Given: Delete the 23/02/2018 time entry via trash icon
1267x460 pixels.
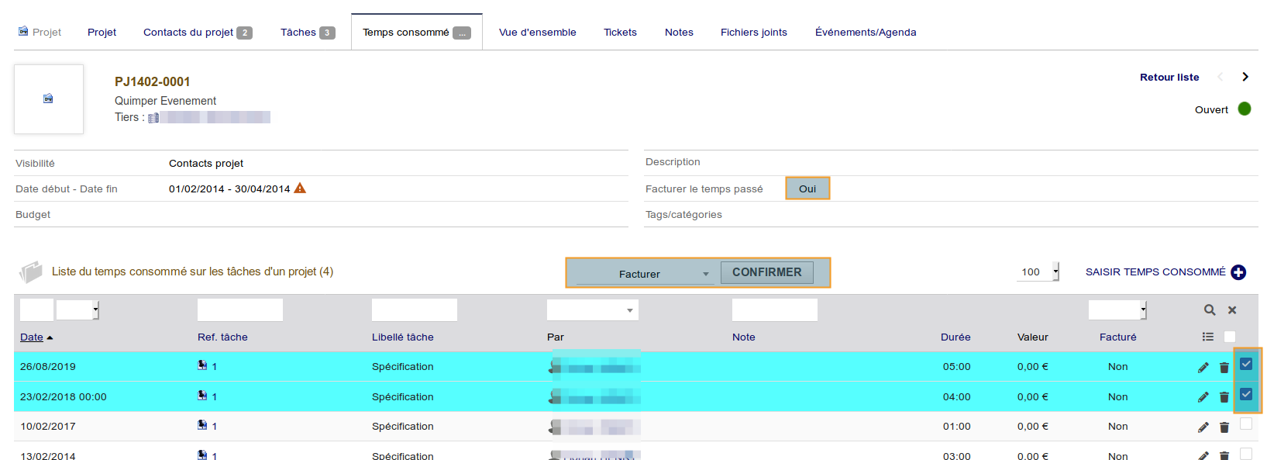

* * *

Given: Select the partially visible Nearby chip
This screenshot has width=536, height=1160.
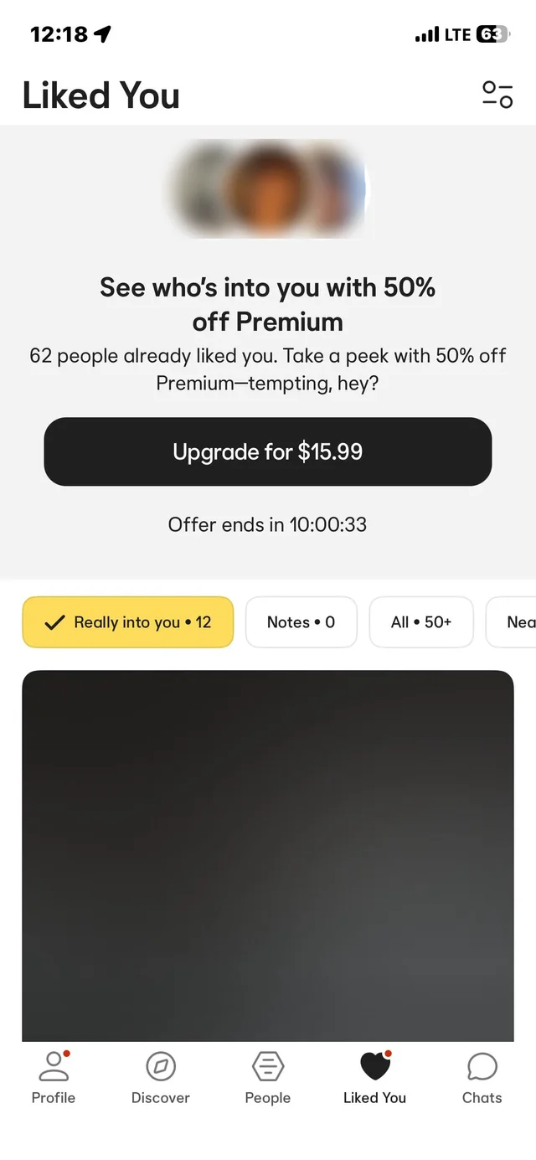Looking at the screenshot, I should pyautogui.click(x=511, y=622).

> [PROBLEM TO SOLVE]:
The line above containing "Given: Delete the", the line containing "1267x460 pixels.", and every line between them are to be transcribed exactly; no other line is wanted.

> [RESULT]:
Given: Delete the 23/02/2018 time entry via trash icon
1267x460 pixels.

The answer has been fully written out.